→ **Exercise task 1**: Copy these lines from the entries verbatim, starting at the line that contains "Click the green YES odds progress bar" and ending after the line that contains "The height and width of the screenshot is (400, 810).".

→ **Source excerpt**:
◇ ◇ ◇
Since the 1960s, however, the term ‘ideology’ has gained a wider currency through being refashioned according to the needs of conventional social and political analysis. This has established ideology as a neutral and objective concept, the political baggage once attached to it having been removed. Martin Seliger (1976), for example, defined an ideology as ‘a set of ideas by which men posit, explain and justify the ends and means of organized social action, irrespective of whether such action aims to preserve, amend, uproot or rebuild a given social order’. An ideology is therefore an action-orientated system of thought. So defined, ideologies are neither good nor bad, true nor false, open nor closed, liberating nor oppressive – they can be all these things.
The clear merit of this social-scientific concept is that it is inclusive, in the sense that it can be applied to all ‘isms’, to liberalism as well as Marxism, to conservatism as well as fascism, and so on. The drawback of any negative concept of ideology is that it is highly restrictive. Marx saw liberal and conservative ideas as ideological but regarded his own as scientific; liberals classify communism and fascism as ideologies but refuse to accept that liberalism is also one; traditional conservatives condemn liberalism, Marxism and fascism as ideological but portray conservatism as merely a ‘disposition’. However, any neutral concept of ideology also has its dangers. In particular, in offloading its political baggage the term may be rendered so bland and generalized that it loses its critical edge completely. If ideology is interchangeable with terms such as ‘belief system’, ‘world-view’, ‘doctrine’ or ‘political philosophy’, what is the point of continuing to pretend that it has a separate and distinctive meaning?
◇ ◇ ◇
→ **Data lines**:
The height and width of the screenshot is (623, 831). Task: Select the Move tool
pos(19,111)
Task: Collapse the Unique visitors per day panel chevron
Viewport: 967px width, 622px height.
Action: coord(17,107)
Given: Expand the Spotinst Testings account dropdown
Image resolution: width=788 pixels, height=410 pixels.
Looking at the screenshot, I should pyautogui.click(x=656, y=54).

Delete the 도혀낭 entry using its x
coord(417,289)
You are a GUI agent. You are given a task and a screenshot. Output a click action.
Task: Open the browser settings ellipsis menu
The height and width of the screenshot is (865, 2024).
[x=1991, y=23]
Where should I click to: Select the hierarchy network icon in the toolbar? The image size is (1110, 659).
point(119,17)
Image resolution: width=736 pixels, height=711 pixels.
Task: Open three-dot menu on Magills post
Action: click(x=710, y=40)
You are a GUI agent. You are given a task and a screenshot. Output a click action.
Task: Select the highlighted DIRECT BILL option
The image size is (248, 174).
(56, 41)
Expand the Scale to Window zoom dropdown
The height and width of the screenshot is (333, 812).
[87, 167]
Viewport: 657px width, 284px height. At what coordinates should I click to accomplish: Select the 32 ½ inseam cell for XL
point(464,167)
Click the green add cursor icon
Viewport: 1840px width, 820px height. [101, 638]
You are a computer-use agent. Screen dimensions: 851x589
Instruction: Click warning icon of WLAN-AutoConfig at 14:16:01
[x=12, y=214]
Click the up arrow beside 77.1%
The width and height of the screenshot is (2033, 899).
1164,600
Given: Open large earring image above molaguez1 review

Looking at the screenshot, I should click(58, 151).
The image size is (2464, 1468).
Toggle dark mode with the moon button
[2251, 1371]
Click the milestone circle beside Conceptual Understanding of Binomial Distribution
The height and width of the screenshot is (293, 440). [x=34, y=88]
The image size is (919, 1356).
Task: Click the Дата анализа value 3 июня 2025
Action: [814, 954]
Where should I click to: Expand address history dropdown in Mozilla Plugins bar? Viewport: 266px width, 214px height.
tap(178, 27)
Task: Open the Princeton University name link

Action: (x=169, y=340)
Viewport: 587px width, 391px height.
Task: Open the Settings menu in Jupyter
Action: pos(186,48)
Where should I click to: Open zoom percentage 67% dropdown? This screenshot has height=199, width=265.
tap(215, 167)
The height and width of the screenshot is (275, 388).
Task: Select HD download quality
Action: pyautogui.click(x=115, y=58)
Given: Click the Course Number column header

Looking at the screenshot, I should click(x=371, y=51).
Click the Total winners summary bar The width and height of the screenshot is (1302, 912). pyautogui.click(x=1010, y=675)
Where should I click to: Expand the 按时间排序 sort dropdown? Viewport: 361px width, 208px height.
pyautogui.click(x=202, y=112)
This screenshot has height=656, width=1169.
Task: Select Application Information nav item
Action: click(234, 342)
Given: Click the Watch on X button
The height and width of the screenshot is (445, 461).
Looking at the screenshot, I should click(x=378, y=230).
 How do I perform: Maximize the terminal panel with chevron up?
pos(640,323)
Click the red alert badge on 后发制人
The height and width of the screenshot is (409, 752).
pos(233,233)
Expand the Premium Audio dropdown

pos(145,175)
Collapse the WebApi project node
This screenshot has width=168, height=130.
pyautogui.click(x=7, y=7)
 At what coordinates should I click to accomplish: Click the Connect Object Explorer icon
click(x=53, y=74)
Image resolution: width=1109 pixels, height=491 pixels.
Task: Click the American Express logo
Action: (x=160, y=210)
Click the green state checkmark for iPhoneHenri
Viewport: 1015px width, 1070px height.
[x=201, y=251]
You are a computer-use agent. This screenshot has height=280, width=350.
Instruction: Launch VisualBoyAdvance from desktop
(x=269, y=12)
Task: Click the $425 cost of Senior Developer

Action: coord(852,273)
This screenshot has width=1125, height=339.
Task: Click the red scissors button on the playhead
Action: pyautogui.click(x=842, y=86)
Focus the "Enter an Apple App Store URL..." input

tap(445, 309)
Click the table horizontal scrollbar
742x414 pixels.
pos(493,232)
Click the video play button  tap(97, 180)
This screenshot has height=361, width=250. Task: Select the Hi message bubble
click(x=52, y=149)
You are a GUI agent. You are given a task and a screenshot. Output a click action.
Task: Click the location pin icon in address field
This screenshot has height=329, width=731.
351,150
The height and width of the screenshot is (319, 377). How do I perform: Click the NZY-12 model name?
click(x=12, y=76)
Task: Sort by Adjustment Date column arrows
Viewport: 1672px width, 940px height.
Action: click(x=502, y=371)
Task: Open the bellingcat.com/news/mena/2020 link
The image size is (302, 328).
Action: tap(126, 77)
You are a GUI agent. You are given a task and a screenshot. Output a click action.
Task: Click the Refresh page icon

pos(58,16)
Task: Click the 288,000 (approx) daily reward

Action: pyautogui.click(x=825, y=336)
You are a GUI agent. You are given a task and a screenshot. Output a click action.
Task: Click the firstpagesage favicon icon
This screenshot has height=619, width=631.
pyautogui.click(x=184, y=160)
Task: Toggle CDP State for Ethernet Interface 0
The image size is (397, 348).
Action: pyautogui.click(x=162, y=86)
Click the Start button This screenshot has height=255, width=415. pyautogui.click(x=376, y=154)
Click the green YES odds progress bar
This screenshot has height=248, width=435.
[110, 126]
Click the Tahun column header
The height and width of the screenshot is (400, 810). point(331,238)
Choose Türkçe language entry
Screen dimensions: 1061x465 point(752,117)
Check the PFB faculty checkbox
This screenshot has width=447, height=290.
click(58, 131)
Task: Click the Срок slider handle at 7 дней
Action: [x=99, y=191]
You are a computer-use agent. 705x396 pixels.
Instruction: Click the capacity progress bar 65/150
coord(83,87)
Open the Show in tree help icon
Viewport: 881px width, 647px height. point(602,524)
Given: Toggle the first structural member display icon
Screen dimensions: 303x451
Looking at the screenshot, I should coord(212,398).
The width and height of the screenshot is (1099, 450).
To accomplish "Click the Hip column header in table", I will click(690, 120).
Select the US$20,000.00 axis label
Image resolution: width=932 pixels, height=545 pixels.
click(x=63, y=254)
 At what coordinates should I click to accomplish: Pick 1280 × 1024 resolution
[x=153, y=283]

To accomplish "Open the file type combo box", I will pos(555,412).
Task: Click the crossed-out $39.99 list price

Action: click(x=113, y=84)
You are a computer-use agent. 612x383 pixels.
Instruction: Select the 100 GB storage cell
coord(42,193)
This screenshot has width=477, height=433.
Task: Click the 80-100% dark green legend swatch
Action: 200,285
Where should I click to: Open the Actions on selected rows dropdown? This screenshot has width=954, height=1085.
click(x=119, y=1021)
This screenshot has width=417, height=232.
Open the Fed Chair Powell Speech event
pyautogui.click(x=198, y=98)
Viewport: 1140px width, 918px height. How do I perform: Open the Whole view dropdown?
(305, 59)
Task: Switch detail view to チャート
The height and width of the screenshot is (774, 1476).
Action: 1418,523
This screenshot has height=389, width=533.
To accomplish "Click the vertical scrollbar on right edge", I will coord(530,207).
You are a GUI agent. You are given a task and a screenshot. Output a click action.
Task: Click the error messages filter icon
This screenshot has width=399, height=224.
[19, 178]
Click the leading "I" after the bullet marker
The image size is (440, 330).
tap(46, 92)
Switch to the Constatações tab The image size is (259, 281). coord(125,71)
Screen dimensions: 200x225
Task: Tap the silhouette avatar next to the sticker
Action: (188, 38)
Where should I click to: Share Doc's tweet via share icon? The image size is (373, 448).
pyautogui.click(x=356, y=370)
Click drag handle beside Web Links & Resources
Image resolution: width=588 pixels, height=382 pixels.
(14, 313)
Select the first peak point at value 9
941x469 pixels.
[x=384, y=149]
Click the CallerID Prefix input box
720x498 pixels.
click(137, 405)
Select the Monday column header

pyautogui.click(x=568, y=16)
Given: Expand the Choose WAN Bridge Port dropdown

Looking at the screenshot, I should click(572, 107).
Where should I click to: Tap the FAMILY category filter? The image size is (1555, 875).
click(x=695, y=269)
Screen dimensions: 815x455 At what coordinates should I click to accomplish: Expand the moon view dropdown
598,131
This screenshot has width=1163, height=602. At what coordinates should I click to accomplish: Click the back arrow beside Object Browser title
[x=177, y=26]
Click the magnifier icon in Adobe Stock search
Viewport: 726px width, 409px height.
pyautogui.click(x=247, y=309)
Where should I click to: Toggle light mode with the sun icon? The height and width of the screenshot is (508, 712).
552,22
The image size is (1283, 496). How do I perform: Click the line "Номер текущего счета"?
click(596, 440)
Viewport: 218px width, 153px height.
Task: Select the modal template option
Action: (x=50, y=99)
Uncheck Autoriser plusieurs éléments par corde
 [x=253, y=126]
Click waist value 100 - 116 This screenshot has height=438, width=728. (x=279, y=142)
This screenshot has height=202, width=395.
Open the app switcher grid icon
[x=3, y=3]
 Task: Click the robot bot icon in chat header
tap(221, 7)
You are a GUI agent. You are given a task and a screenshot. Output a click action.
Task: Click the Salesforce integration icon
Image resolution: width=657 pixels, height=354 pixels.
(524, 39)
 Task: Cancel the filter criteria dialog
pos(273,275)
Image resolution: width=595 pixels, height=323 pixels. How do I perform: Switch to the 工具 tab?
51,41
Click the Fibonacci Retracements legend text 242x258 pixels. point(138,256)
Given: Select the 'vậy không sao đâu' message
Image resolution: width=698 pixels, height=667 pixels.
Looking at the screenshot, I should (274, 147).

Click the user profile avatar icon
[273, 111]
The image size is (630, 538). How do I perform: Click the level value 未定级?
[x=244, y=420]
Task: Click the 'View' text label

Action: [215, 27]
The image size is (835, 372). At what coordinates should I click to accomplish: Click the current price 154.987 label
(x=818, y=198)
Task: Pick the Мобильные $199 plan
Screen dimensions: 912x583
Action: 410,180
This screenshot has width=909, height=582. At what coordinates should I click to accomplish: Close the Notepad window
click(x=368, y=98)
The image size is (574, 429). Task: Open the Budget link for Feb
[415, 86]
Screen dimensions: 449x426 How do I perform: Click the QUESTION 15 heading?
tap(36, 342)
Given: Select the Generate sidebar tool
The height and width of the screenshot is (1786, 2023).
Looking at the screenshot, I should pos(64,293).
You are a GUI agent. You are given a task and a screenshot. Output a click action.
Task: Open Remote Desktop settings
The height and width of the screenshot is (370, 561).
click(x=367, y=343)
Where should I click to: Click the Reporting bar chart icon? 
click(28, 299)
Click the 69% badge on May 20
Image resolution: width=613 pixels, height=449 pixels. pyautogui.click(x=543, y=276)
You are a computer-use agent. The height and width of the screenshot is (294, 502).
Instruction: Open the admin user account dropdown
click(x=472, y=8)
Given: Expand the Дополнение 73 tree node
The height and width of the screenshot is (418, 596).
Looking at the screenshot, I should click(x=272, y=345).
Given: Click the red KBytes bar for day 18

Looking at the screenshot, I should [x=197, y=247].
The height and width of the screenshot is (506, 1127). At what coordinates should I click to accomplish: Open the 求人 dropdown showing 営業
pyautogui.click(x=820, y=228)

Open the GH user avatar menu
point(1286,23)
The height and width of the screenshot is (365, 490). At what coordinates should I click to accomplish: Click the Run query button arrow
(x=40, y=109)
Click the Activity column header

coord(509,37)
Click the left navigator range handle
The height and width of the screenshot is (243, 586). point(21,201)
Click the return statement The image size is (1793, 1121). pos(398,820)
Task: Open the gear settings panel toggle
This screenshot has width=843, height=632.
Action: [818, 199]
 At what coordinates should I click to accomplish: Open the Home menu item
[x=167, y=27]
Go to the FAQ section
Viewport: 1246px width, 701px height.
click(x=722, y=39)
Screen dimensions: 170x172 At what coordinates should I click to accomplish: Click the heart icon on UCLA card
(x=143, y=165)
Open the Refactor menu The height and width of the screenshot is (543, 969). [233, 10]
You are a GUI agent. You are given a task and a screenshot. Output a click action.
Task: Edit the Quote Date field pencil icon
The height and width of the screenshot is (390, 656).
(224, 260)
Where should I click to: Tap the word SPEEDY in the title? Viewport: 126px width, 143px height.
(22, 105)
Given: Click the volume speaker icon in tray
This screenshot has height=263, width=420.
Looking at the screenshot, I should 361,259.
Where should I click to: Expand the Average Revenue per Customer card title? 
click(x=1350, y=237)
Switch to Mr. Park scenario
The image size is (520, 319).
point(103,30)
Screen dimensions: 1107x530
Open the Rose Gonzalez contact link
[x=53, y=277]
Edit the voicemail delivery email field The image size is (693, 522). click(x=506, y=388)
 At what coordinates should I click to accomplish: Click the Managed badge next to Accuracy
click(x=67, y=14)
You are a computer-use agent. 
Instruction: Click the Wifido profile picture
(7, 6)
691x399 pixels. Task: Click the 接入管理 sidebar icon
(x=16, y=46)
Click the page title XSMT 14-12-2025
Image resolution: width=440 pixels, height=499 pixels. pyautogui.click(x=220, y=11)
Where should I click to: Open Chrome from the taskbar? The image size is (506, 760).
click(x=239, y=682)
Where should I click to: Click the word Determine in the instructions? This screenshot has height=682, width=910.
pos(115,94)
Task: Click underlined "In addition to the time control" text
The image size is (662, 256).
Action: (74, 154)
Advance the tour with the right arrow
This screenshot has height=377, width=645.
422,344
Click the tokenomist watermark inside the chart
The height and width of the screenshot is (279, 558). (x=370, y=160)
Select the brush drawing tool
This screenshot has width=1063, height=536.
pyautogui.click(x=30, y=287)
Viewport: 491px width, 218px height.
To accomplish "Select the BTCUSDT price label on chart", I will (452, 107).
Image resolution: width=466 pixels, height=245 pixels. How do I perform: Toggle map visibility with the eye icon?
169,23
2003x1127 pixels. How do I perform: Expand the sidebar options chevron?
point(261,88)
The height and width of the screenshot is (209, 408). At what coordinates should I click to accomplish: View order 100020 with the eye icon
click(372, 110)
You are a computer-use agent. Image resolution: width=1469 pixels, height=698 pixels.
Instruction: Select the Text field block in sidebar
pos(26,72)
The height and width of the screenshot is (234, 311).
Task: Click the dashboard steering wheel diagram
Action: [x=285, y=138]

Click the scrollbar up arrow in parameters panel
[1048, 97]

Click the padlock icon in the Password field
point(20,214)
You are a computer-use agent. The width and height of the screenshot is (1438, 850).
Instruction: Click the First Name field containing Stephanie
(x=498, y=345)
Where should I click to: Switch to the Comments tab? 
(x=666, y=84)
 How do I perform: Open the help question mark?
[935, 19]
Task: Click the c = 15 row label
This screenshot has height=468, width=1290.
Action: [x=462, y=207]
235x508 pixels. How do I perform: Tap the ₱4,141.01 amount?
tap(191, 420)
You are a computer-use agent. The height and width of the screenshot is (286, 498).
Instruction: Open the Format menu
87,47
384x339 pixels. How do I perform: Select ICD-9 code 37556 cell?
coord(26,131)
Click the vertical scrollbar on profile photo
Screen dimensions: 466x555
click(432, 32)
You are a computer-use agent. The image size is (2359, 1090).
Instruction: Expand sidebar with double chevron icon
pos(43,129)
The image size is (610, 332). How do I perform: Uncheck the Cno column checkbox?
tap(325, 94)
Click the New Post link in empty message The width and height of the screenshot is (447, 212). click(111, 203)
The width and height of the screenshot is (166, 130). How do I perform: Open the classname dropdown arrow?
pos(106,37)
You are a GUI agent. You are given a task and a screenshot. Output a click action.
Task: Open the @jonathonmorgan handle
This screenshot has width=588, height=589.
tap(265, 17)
◇ ◇ ◇
→ **Exercise task 2**: In the passage on ideology, how do traditional conservatives portray conservatism?

→ **Final answer 1**:
Click the green YES odds progress bar
This screenshot has height=248, width=435.
[110, 126]
Click the Tahun column header
The height and width of the screenshot is (400, 810). point(331,238)

→ **Final answer 2**: As merely a "disposition."